At a stated term of the United States Court of Appeals for the Second Circuit, held at the Thurgood Marshall United States Courthouse, 40 Foley Square, in the City of New York, on the 12th day of May, two thousand twenty-one. PRESENT: PIERRE N. LEVAL, RAYMOND J. LOHIER, JR., Circuit Judges, GARY S. KATZMANN, Judge. FOR PLAINTIFFS-APPELLANTS: KEITH L. ALTMAN, Excolo Law, PLLC, Southfield, MI FOR DEFENDANT-APPELLEE: MARK S. CHEFFO (Rachel Passaretti-Wu, Mara Cusker Gonzalez, Lincoln Davis Wilson, on the brief), Dechert LLP, New York, NY; Michael H. McGinley, Dechert LLP, Philadelphia, PA
Judge Gary S. Katzmann, of the United States Court of International Trade, sitting by designation.
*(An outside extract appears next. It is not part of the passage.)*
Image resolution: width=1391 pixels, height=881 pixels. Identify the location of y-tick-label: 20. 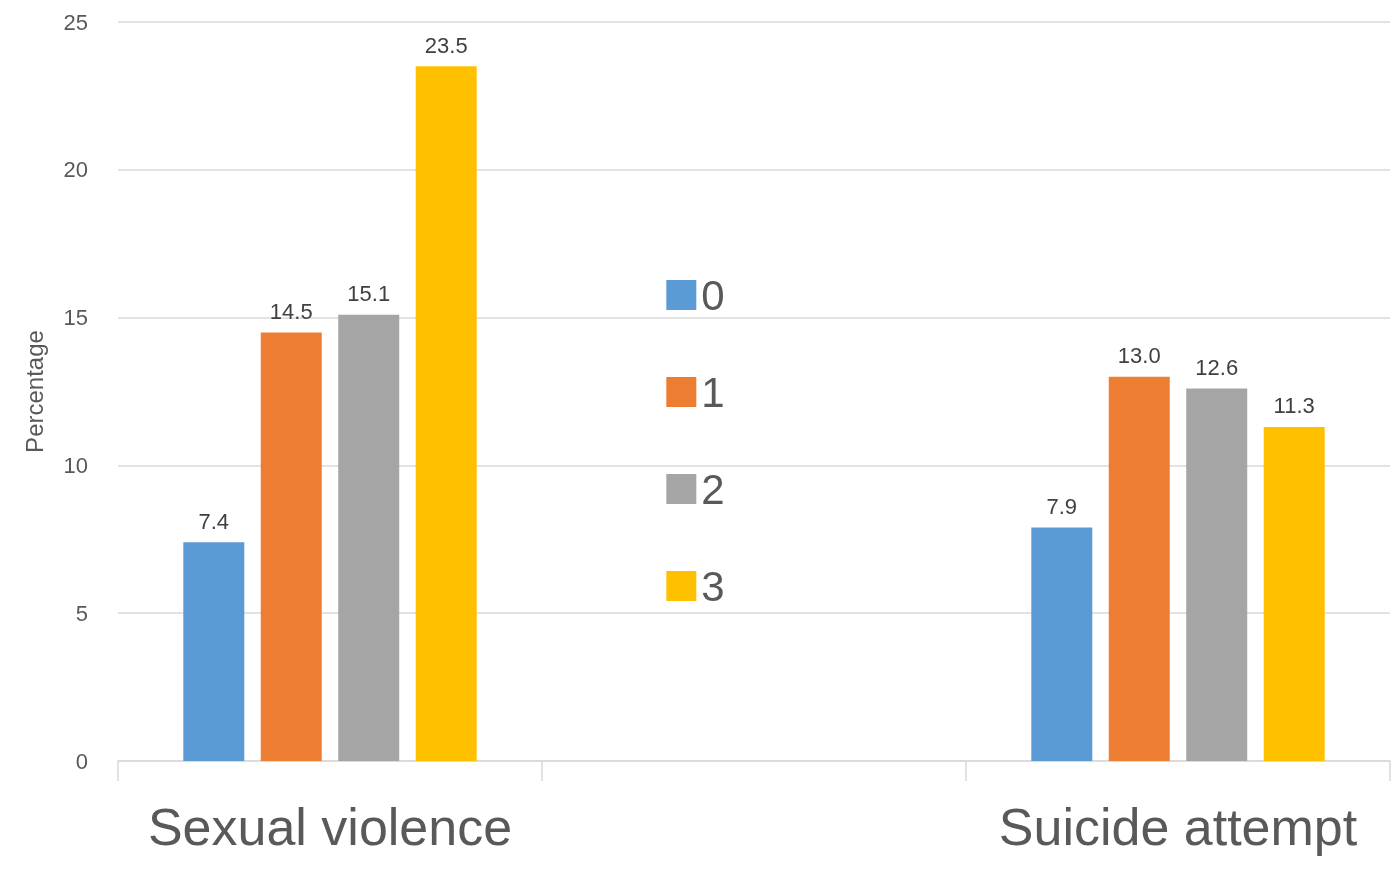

Appeal from a judgment of the United States District Court for the Southern District of New York (William H. Pauley III, Judge).
UPON DUE CONSIDERATION, IT IS HEREBY ORDERED, ADJUDGED, AND DECREED that the judgment of the District Court is AFFIRMED.
The Plaintiffs-Appellants appeal from the April 9, 2020 judgment of the District Court (Pauley, J.) dismissing their claims under New York law that the label of a drug manufactured by Defendant-Appellee Pfizer, Inc., Lipitor, does not adequately warn of a risk of type 2 diabetes. We assume the parties' familiarity with the underlying facts and prior record of proceedings, to which we refer only as necessary to explain our decision to affirm.
For substantially the reasons stated by the District Court in its April 7, 2020 opinion and order, we conclude that the Plaintiffs-Appellants' state-law failure-to-warn claims are preempted by federal law to the extent that they arose after February 2012, and that they are untimely to the extent that they arose before April 2016. Also for substantially the reasons stated by the District Court, we conclude that leave to amend the complaint is futile.
We have considered the Plaintiffs-Appellants' remaining arguments and conclude that they are without merit. For the foregoing reasons, the judgment of the District Court is AFFIRMED.